2019 Indian Kannada-language action drama film

Geetha is a 2019 Indian Kannada action drama film written and directed by debutant Vijay Naagendra starring Ganesh, Shanvi Srivastava and Prayaga Martin in lead roles. Anup Rubens handle the music for the movie. The film derives its name from 1981 film Geetha, directed by Shankar Nag, however, the film team has clarified the content is very different and revolves around the famous Gokak Agitation.

== Plot ==
Set against the backdrop of the Gokak Chaluvali (the language rights agitation in the 1980s in Karnataka), this movie tells the story of Akash and Geetha whose paths keep crossing as they bump into each other at different stages of their lives.

== Production ==
The film is a joint venture of Syed Salam Films and Ganesh's home banner Golden Movies. The movie is shot in Kolkata, Manali and Bangalore.

== Soundtrack ==

The film's score and soundtrack is composed by Anup Rubens.
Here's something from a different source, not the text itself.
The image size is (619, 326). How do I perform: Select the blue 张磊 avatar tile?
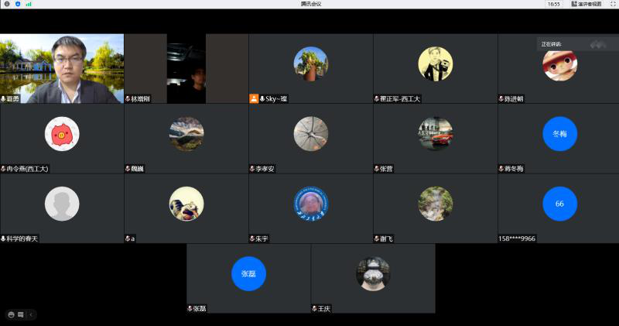[248, 273]
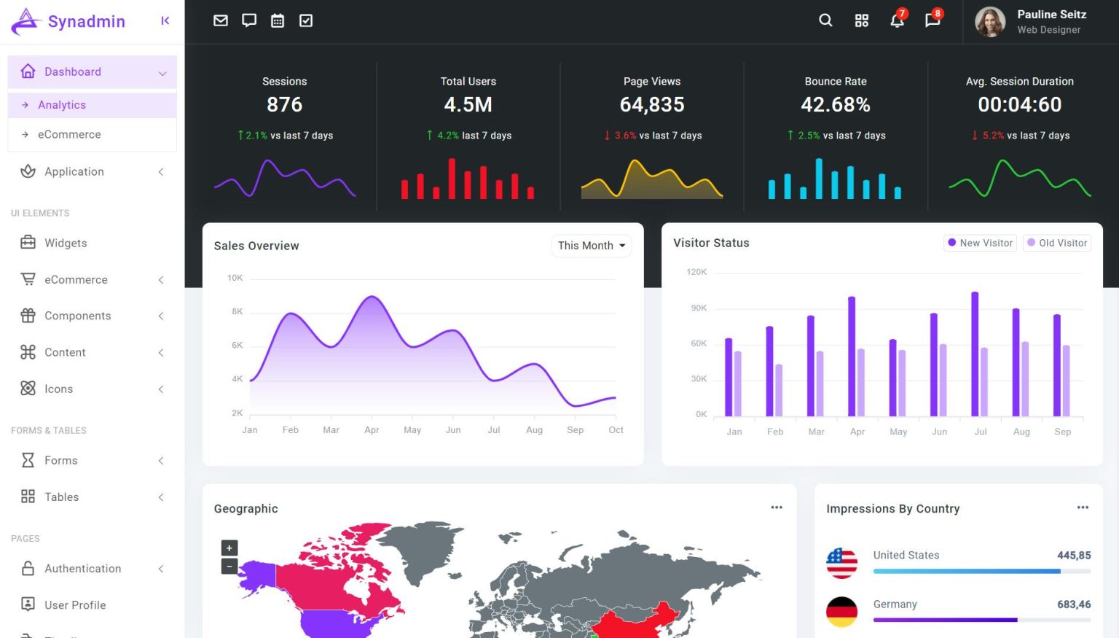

The music rights are acquired by Anand Audio.

Tracklist
| No. | Title | Lyrics | Singer(s) | Length |
|---|---|---|---|---|
| 1. | "Kannadiga" | Santhosh Ananddram | Puneeth Rajkumar | 3:50 |
| 2. | "Helade Kelade" | Ghouse Peer | Rajesh Krishnan, Ananya Bhat | 4:30 |
| 3. | "Geetha Nanna Geetha" (Title Track) | Santhosh Ananddram | Sonu Nigam | 5:24 |
| 4. | "Party Maadu" | Chethan | Shashank Sheshagiri | 4:04 |
| 5. | "Male Male idhu" | Santhosh Ananddram | Vijay Prakash, Nutana Mohan | 4:23 |
| 6. | "Kanninda Aagaaga" | Ghouse Peer | Chinmayi, Sai Charan | 4:06 |

== Reception ==
A critic of The Times of India rated 3.5 out of 5 and wrote that "With this film, Vijaynaagendra emerges as a promising name, as he has given a heartfelt narrative that strikes the right chords". Shashi Prasad of Deccan Chronicle stated that "To wrap it up, Geetha promises some good memories to cherish in the end". A Sharadhaa of Cinema Express gave 4 stars out of 5 star and noted that "Overall, Geetha is a perfect amalgam of two beautiful love stories told almost flawlessly".